**EXERCISE DESCRIPTION:** As you print the data below, keep every line exactly as it is and leave the images behind.

Start of GIVEN INFORMATION

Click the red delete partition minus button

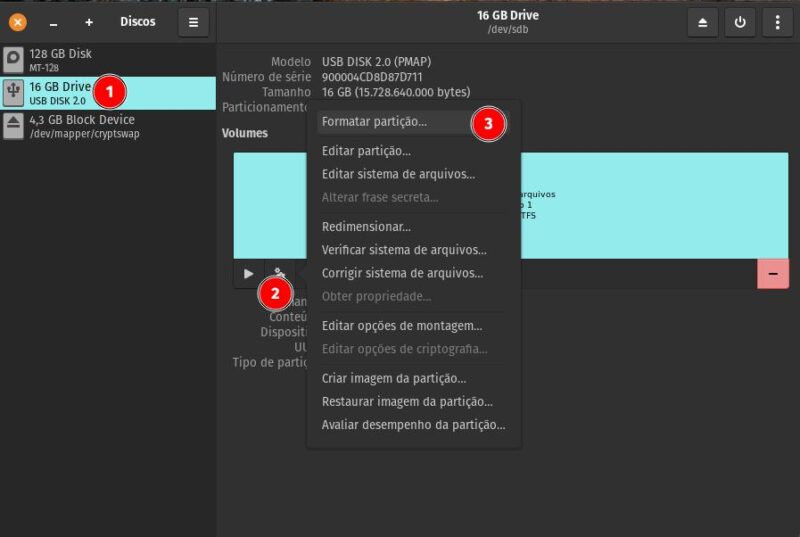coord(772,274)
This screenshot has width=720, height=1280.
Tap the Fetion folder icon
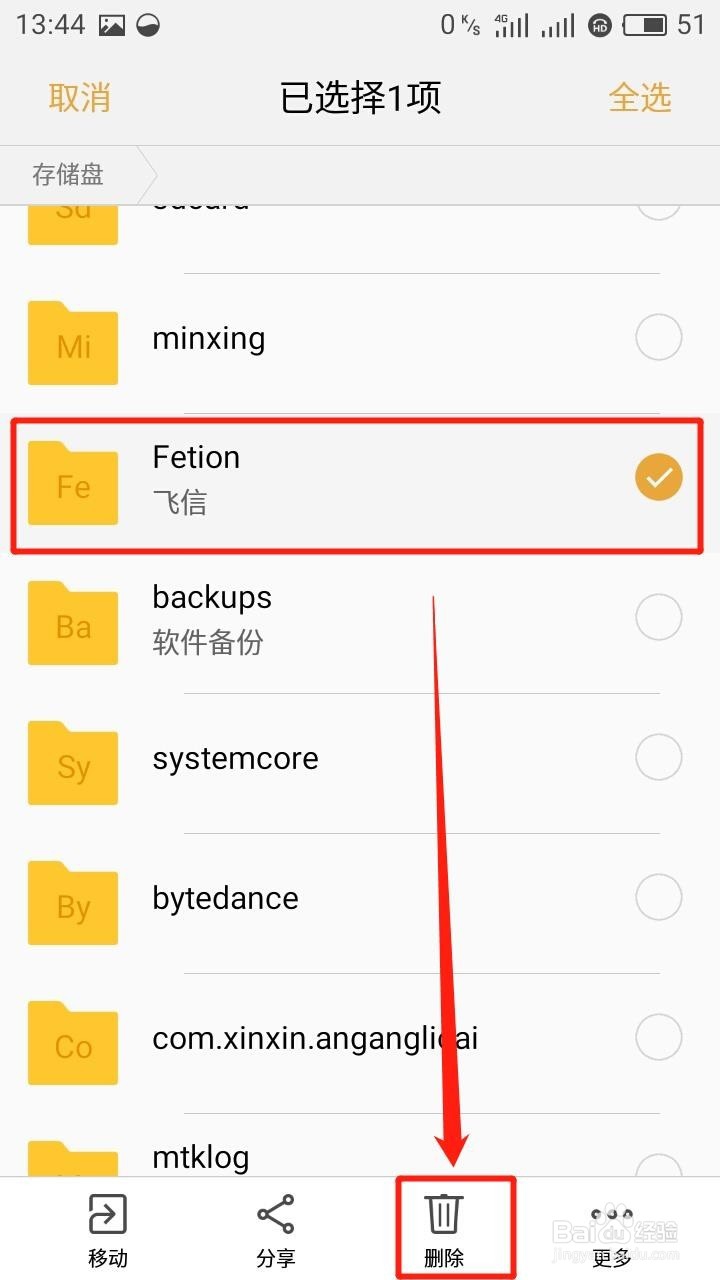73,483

End of GIVEN INFORMATION

**SOLVED PROBLEM:**
Click the red delete partition minus button

coord(772,274)
This screenshot has width=720, height=1280.
Tap the Fetion folder icon
73,483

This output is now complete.